All of that aside, here we are 2 years later trying to navigate this world and continue with our lives in whatever way we feel comfortable doing so. While hosting a St. Patrick’s Day party isn’t high on that list for me, that didn’t stop me from making some new St. Patrick’s Day inspired recipes!
These little Irish cream dark chocolate mousse cups remind me of the Irish cream pie I made last year, which had a fluffy Irish cream chocolate filling and a salty crunchy pretzel crust. In retrospect I think these could have also benefitted from a drizzle of that same whiskey caramel I topped the pie with, but instead I added a little whiskey to the whipped cream this time around.
Honestly, I ended up using the mousse like a dip for the leftover whole hard pretzels and I wasn’t mad about it one bit.

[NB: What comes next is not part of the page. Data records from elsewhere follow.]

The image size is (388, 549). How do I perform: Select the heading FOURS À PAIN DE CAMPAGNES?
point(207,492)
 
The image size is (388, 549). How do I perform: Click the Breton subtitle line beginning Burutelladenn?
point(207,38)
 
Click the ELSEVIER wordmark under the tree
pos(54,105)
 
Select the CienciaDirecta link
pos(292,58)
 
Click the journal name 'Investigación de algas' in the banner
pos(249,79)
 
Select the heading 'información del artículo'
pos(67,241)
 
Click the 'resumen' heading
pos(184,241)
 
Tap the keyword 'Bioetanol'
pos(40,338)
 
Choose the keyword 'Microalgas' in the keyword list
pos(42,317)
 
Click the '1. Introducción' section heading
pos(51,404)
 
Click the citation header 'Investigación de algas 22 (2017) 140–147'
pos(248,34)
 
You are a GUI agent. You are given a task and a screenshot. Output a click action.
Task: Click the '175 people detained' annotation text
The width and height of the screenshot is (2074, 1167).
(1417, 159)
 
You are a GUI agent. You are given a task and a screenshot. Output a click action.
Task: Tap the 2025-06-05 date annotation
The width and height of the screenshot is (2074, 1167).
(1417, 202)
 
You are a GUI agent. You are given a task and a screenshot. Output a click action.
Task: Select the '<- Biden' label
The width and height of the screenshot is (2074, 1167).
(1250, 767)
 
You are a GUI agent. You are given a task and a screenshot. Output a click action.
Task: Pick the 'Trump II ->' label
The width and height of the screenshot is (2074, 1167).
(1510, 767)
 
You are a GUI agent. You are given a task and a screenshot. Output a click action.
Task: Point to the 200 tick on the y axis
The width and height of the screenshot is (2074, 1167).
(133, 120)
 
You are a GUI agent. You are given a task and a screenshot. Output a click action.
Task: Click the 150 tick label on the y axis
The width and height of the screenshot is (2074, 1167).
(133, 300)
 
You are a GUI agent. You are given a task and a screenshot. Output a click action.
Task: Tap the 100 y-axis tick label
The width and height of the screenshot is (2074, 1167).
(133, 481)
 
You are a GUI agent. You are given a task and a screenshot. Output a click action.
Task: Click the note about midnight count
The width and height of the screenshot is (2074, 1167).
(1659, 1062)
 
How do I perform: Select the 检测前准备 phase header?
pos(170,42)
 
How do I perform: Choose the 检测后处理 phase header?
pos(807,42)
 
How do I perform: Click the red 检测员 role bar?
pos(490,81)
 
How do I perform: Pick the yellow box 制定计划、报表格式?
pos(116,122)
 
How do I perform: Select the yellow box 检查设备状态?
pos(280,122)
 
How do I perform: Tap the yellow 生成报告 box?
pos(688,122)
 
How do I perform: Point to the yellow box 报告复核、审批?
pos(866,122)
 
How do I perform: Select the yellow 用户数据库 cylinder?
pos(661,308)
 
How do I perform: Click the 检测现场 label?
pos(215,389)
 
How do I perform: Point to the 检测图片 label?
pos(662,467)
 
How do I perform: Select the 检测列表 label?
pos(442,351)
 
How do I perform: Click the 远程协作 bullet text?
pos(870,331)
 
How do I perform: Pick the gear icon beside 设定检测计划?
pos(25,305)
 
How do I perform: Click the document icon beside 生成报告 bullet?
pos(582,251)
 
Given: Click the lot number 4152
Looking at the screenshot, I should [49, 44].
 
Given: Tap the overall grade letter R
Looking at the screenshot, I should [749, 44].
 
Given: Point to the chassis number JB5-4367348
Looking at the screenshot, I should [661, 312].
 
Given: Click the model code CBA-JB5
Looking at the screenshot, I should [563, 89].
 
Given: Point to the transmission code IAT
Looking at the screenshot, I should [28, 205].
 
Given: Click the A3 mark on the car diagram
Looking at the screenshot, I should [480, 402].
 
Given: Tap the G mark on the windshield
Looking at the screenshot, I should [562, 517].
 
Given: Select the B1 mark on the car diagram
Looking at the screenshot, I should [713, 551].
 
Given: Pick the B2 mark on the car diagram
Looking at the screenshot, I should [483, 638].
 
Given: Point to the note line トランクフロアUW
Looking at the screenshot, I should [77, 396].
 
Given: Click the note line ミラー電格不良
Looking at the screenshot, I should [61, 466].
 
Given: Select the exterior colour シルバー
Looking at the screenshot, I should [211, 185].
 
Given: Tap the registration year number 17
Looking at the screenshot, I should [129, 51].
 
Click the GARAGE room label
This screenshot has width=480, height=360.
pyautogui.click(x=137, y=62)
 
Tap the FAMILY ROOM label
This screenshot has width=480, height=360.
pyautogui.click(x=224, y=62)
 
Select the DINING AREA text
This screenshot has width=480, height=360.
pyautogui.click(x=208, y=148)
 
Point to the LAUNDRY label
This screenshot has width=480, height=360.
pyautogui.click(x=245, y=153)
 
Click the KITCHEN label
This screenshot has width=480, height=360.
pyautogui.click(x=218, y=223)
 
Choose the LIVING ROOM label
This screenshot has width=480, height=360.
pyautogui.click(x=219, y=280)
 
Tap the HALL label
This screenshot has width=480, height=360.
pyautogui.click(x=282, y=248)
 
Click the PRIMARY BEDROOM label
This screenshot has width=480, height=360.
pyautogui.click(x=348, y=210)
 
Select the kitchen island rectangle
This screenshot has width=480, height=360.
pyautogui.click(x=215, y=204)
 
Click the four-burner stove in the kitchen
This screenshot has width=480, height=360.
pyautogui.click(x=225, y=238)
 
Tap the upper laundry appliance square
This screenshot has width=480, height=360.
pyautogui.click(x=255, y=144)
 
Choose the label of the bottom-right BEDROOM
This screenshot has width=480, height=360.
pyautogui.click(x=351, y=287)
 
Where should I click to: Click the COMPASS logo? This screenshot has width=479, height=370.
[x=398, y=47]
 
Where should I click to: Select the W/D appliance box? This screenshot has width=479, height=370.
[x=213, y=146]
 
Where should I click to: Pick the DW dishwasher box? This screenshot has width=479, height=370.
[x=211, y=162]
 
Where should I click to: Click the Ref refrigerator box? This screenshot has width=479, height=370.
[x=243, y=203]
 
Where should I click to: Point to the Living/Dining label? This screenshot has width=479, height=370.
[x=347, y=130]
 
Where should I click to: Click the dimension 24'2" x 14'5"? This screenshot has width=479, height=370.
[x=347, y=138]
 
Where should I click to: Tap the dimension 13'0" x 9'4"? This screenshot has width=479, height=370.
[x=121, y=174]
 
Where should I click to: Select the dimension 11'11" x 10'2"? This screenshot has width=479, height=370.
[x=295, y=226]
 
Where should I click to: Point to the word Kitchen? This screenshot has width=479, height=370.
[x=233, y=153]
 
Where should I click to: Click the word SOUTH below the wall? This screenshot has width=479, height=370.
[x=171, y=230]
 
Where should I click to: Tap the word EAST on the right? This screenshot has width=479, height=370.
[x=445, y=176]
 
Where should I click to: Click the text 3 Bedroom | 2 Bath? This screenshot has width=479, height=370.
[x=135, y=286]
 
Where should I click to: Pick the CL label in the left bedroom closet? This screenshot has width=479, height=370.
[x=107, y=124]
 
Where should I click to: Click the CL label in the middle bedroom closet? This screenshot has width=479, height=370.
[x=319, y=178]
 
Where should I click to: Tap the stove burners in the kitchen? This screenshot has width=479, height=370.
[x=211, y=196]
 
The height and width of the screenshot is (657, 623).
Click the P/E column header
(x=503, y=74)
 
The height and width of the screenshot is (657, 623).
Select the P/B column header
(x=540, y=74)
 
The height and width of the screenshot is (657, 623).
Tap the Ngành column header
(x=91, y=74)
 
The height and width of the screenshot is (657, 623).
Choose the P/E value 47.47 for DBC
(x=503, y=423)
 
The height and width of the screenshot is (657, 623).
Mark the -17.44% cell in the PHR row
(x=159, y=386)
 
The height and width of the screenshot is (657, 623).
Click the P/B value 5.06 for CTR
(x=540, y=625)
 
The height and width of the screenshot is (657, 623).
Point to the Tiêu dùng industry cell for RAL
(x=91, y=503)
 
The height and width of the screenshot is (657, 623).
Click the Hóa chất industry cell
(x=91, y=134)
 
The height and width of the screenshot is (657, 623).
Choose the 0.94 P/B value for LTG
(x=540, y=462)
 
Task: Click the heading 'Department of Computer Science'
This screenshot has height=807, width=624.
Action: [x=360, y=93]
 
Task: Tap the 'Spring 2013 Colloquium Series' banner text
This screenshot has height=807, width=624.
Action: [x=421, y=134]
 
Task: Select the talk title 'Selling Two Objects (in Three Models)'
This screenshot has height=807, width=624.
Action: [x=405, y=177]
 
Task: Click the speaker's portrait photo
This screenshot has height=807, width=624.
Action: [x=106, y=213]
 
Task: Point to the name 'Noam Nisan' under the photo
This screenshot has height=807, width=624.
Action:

Pretty sure I actually have a recipe saved somewhere for a Irish cream dip of sorts… one of these days I will find it and share it on the blog! In the meantime, if you need more St. Patrick’s Day-inspired recipes, you can find my entire collection HERE.
Seven years ago: Slow Cooker Guinness Beef Stew
Eight years ago: Spinach Pizza Dough
Eleven years ago: Chicken and Broccoli Stir-Fry
- 3/4 cup chilled heavy cream, divided
- 4 egg yolks
- 1/4 cup Irish cream liqueur, room temperature
- 1/8 tsp salt
- 3 Tbsp + 1 tsp sugar, divided
- 6 oz. dark chocolate, chopped
- 2 egg whites
- 1/2 tsp Irish whiskey (optional)
- 2 large hard sourdough pretzels, crushed
- In a small chilled bowl, beat 1/2 cup cream until it forms stiff peaks; cover and chill.
- In a glass bowl over a saucepan with gently simmer water, combine egg yolks, Irish cream, salt, and 2 tablespoons sugar. Cook, whisking constantly, until mixture is lighter in color and almost doubled in volume (or an instant-read thermometer registers 160°F).
- Remove bowl, add chocolate, and whisk until melted and smooth. Let sit, whisking occasionally, until it reaches room temperature.
- In a medium bowl with an electric mixer, beat egg whites until foamy. Add 1 tablespoon sugar, increase speed to high, and beat until it forms stiff peaks.
- Gently fold egg whites into chocolate mixture in 2 batches, followed by the whipped cream just until blended. Divide mousse among 6 ramekins and chill until firm, at least 2 hours (or overnight to prepare ahead).
- Just before serving, in a small chilled bowl, beat remaining 1/4 cup cream with remaining 1 tsp sugar and whiskey (if using) until it forms soft peaks. Top each cup of mousse with a dollop of whipped cream and crushed pretzels.